La decisione del giudice si inserisce nel più ampio procedimento che, nei mesi scorsi, aveva portato al sequestro complessivo di oltre 454 mila euro nei confronti di quattro imprenditori agricoli della provincia di Messina, su richiesta della Procura europea (EPPO) e a seguito delle indagini condotte dai carabinieri del Reparto tutela agroalimentare.
Le contestazioni mosse agli indagati riguardavano la presunta indebita percezione di contributi della Politica agricola comune (Pac), fondata sull’ipotesi di falsa attestazione dell’attività di pascolamento e sulla mancata attivazione del cosiddetto “codice pascolo”, ritenuto dagli inquirenti necessario per consentire i controlli veterinari sulla movimentazione del bestiame.
Per quanto concerne la posizione di Maria Teresa Leanza, il giudice ha accolto le argomentazioni difensive, ritenendo non sussistenti i presupposti per il mantenimento del sequestro.
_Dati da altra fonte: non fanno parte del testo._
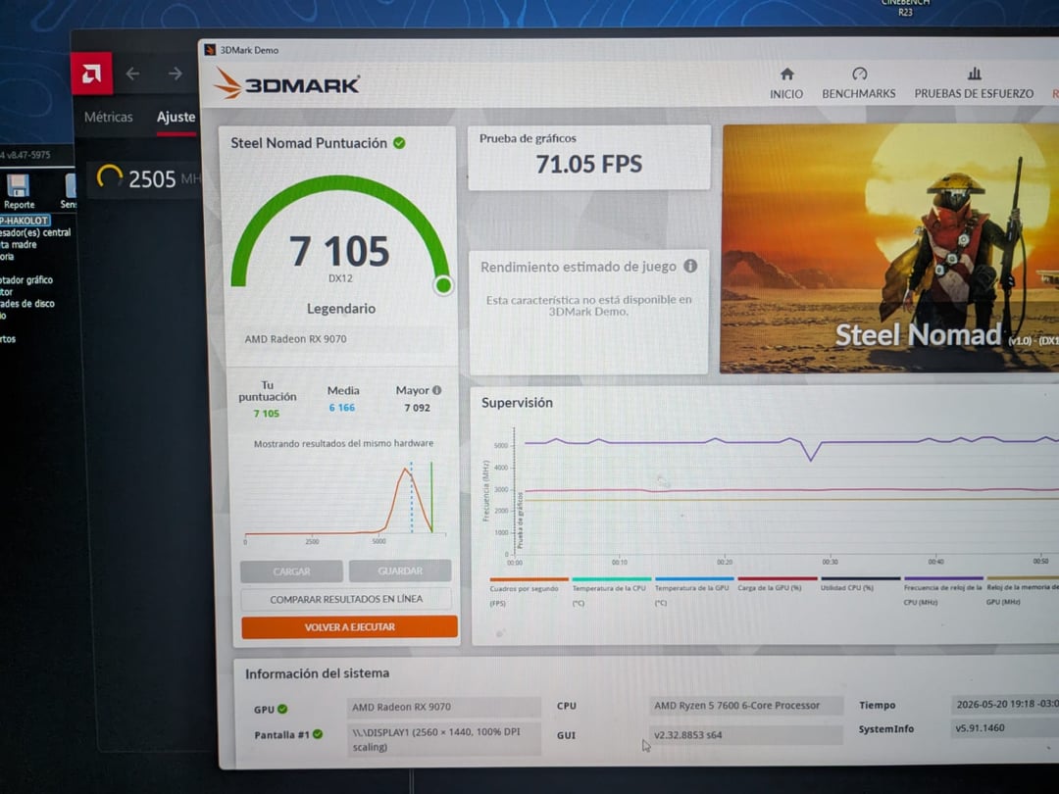
Task: Toggle Temperatura de la CPU legend series
Action: click(609, 590)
Come spiegato dall’avvocato Nino Cacia, legale dell’imprenditrice, la normativa eurounitaria e quella Pac richiamate negli atti d’indagine non prevederebbero l’obbligo del rilascio del codice pascolo nel caso in cui allevamenti e terreni ricadano all’interno dello stesso comune.
La difesa ha inoltre prodotto documentazione attestante l’effettivo utilizzo a pascolo dei terreni, condotti in regolare concessione dalla Leanza e appartenenti all’Azienda silvo-pastorale. Secondo quanto evidenziato dal legale, tale circostanza sarebbe stata accertata negli anni di riferimento anche dal Comando stazione dei carabinieri di Cesarò e dal Corpo forestale dello stesso comune.
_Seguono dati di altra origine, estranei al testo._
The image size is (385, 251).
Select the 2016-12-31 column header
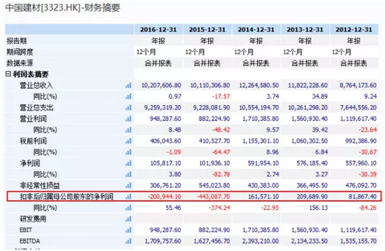[x=159, y=29]
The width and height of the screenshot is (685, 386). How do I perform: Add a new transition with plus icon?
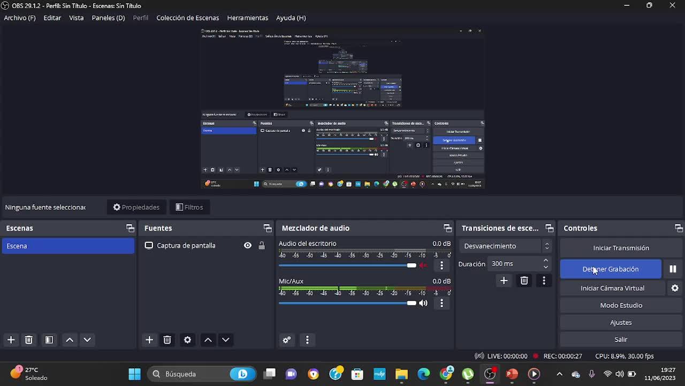(504, 280)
L’inchiesta, nel suo complesso, mira a verificare il corretto utilizzo dei fondi pubblici destinati all’agricoltura e a prevenire eventuali elusioni dei controlli previsti dalla normativa europea e nazionale. Restano tuttavia distinte le posizioni dei diversi indagati, che continuano a essere valutate separatamente dall’autorità giudiziaria.
«Il dissequestro – sottolinea l’avvocato Cacia – restituisce serenità alla mia assistita, una giovane imprenditrice incensurata, e consente di ricondurre la vicenda entro un perimetro di maggiore chiarezza giuridica».
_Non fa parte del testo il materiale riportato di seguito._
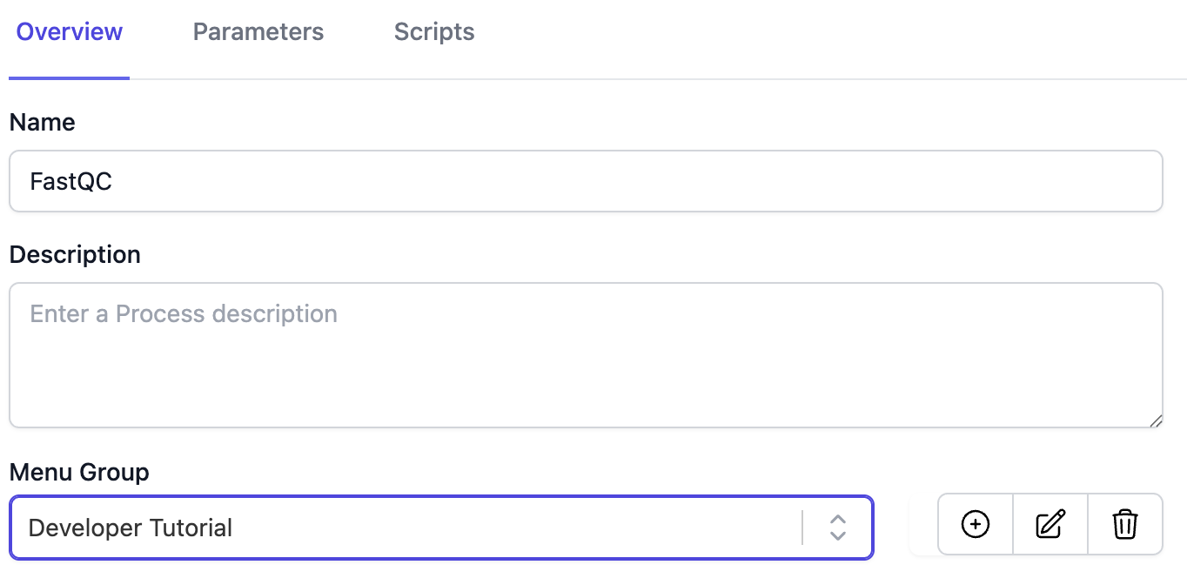Click the 'Description' field label
This screenshot has height=585, width=1187.
coord(75,255)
Annullamento anche per Vito Virzì Lacqua, difeso dal penalista Avv. Katia Ceraldi
“Il Tribunale del Riesame ha annullato il sequestro preventivo nei confronti del mio assistito, rilevando l’assenza del fumus commissi delicti”, spiega l’avvocato Katia Ceraldi.
“Con il collega Avv. Massimo Cavaleri – prosegue la Ceraldi – abbiamo dimostrato l’inesistenza di qualsiasi illecito, smentendo categoricamente le affermazioni sui presunti ‘furbetti’ diffuse frettolosamente da una parte della stampa. L’indagine si è rivelata superficiale e, verosimilmente, influenzata da pregiudizi radicati nei confronti dei Nebrodi e, in particolare, di Cesarò.”
La decisione rappresenta un primo esito giudiziario rilevante in una vicenda che ha suscitato attenzione anche al di fuori dell’ambito strettamente giudiziario, in un territorio dove il comparto agro-pastorale riveste un ruolo economico e sociale centrale per la comunità locale.